Les Rose, an SU broadcast and digital journalism professor, said the campus’ landscaping helps him release tension after a bad day. Especially when it’s sunny, it’s a relaxing “exhale factor” for him.
“This campus is so beautiful that just walking around to clear my head makes me happy,” Rose said. “Who would want a concrete jungle as a campus?”
Though landscaping serves students and staff who are already part of SU, it can also be a form of marketing to prospective students and their parents, Bryant said.
“Parents feel comfortable when they come in and see how well-maintained the grounds are, and they feel comfortable leaving the students with us, because that would carry through with how the university is,” Quarantillo said.
Designing a landscape can be meticulous — landscape architecture teams create detailed mockups for the placement of each individual plant. Choosing the right plant for the right place is also a challenge, Bryant said. When planning an area, landscape architects must balance native plants with exotic ones and consider climate.
If the wrong plant is in the wrong place, future maintenance will be more difficult. That’s why landscape architecture and landscape maintenance must crossover, Bryant said.

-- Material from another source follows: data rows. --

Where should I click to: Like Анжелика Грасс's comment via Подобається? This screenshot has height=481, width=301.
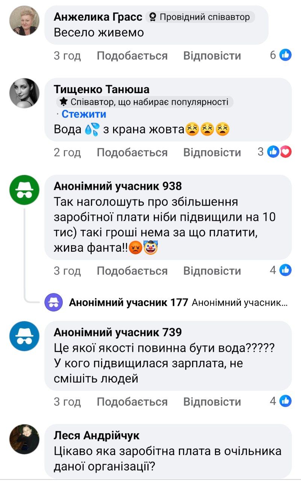click(x=132, y=56)
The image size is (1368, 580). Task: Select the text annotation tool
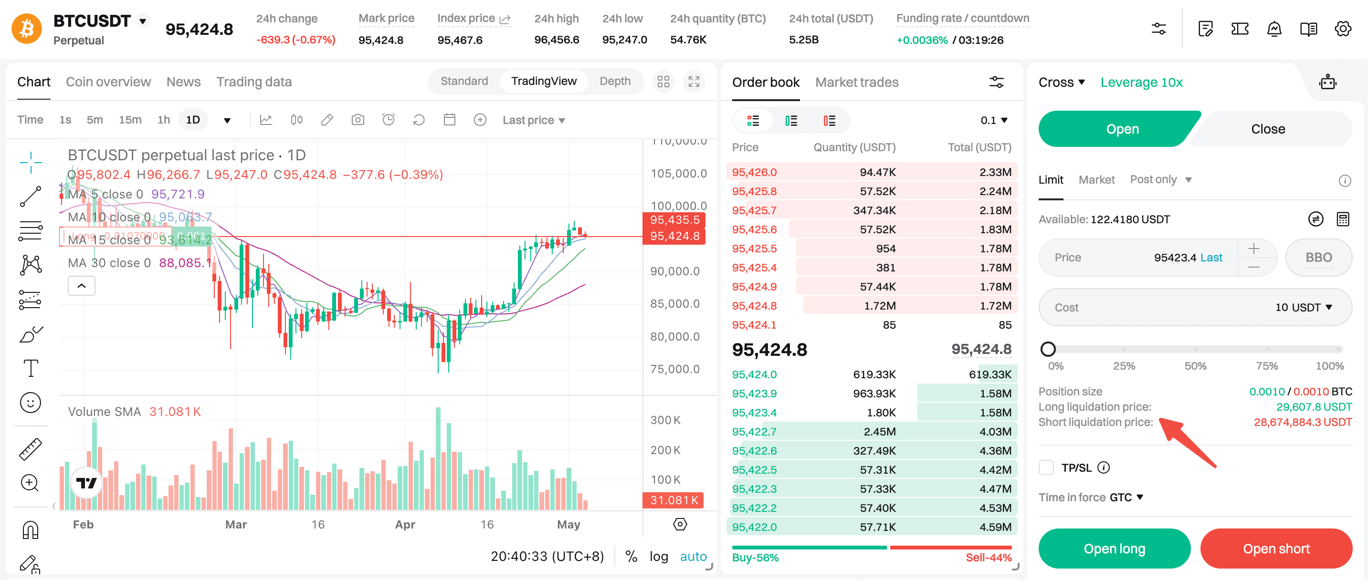[x=30, y=368]

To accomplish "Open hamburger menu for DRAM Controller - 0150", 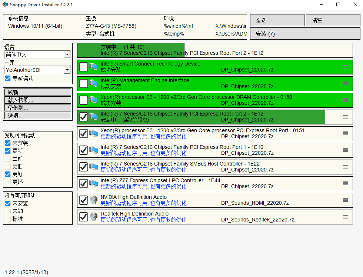I will click(345, 100).
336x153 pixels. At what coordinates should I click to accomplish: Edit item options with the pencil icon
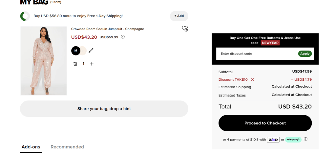coord(91,51)
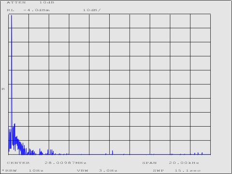Click the second-tallest sideband peak beside the carrier

point(15,124)
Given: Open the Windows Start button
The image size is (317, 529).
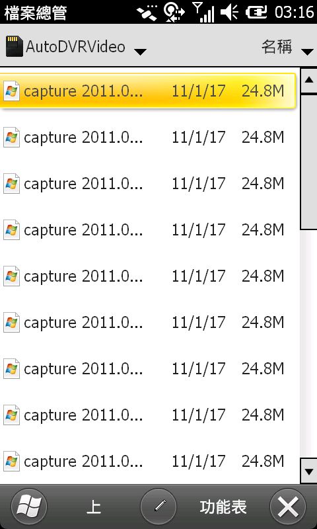Looking at the screenshot, I should tap(29, 507).
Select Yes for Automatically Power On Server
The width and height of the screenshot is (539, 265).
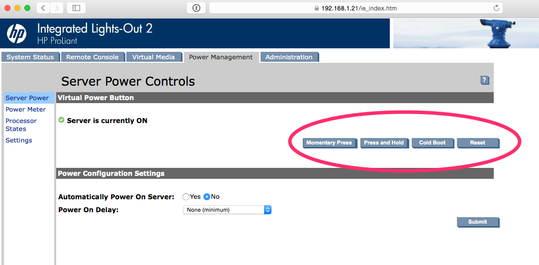click(x=186, y=197)
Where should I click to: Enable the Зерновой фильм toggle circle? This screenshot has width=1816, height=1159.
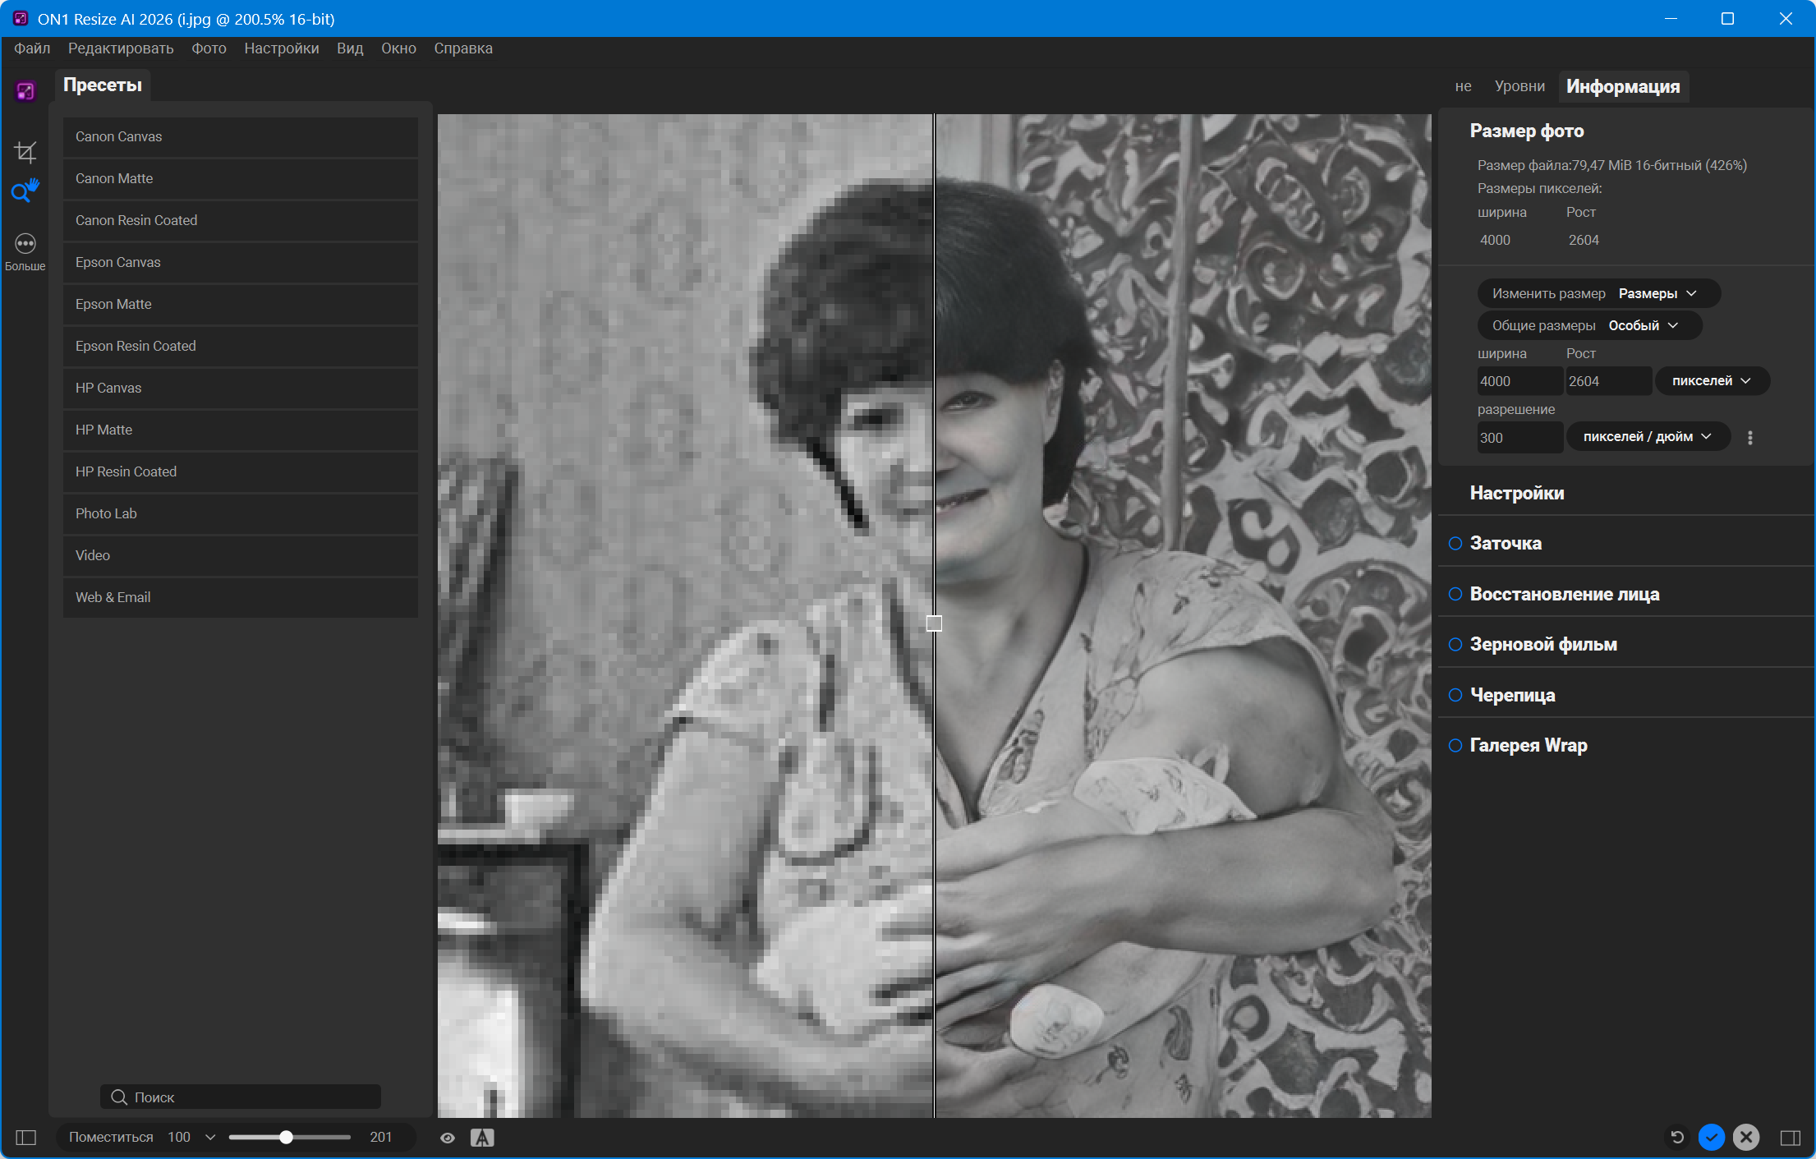click(1455, 644)

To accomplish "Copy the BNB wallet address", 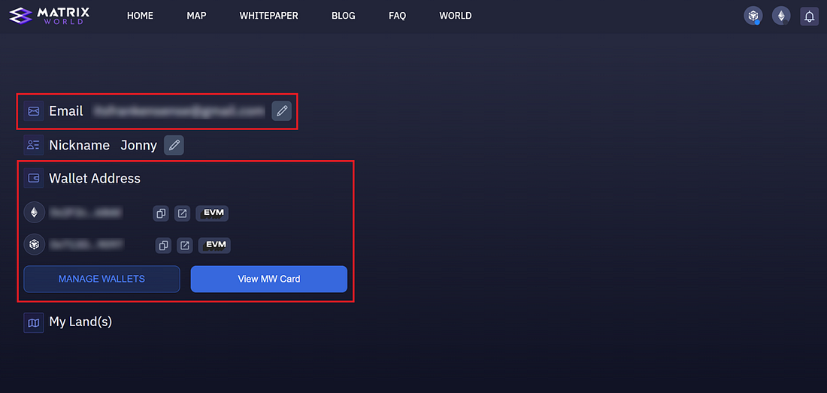I will (163, 245).
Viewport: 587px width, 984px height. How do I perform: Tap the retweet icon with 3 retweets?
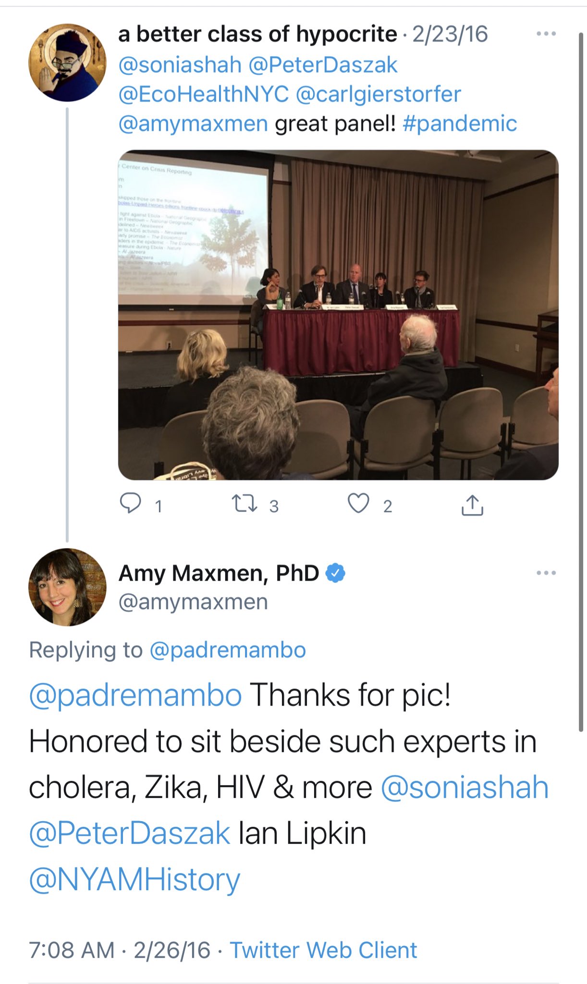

“If a designer doesn’t think about the maintenance part, their vision doesn’t come to reality,” Bryant said.
Maintaining the grounds is a detailed process too; Sala said as he drives around campus, he constantly notices things to be addressed. Quarantillo receives around six calls from him a day with concerns, he said, though the grounds manager is sometimes already on his way to fix the issue.
Syracuse University’s landscaping is intentionally designed to meet the needs of students and staff on campus. The grounds crew works year-round to maintain Main and South Campus, everything from planting flowers to preparing for tailgates. Nathaniel Harnedy | Contributing Photographer
Campus cleanliness is a main point of pride for Sala. The grounds crew picks up trash in the mornings, and a street sweeper cleans up roads and sidewalks overnight once a week.
“When you walk across this campus, there is not a lot of litter on the ground,” Sala said. “We are on it. We go at it hard, and we stay on it all day, and we have a shift at night.”
That hard work pays off, Sala said. He often receives emails from colleagues complimenting him on how the campus looks.
“It’s what you don’t see,” Rose said. “I don’t see ugly brown plants in a place that has snow six months out of the year.”
Though the landscaping team tries to stick to a set schedule, things are susceptible to change quickly as complications and needs pop up, like a broken window or an outdoor event. Every day is different, Quarantillo said.
Amid that quickly moving schedule, Sala encourages his team to slow down. On the first day of classes, he tells them to stop and “watch the world go by” in front of busy places like Hendricks Chapel or Carnegie Library. This way, they act as a resource for new students who might be lost or confused.
The Einhorn Family Walk outside of Schine Student Center used to be a busy road for buses and cars, making it difficult to cross campus, Sala said. In 2016, the road was redesigned into a pedestrian promenade. Now, lined with flower planters and green space; it’s a bustling center for student life.
“I go sit there at noon, right from noon to 1 o’clock, and watch the students walk down that Einhorn Family Walk,” he said. “There was so much pushback when we built that, and I’m telling you right now, that is the greatest thing on this campus.”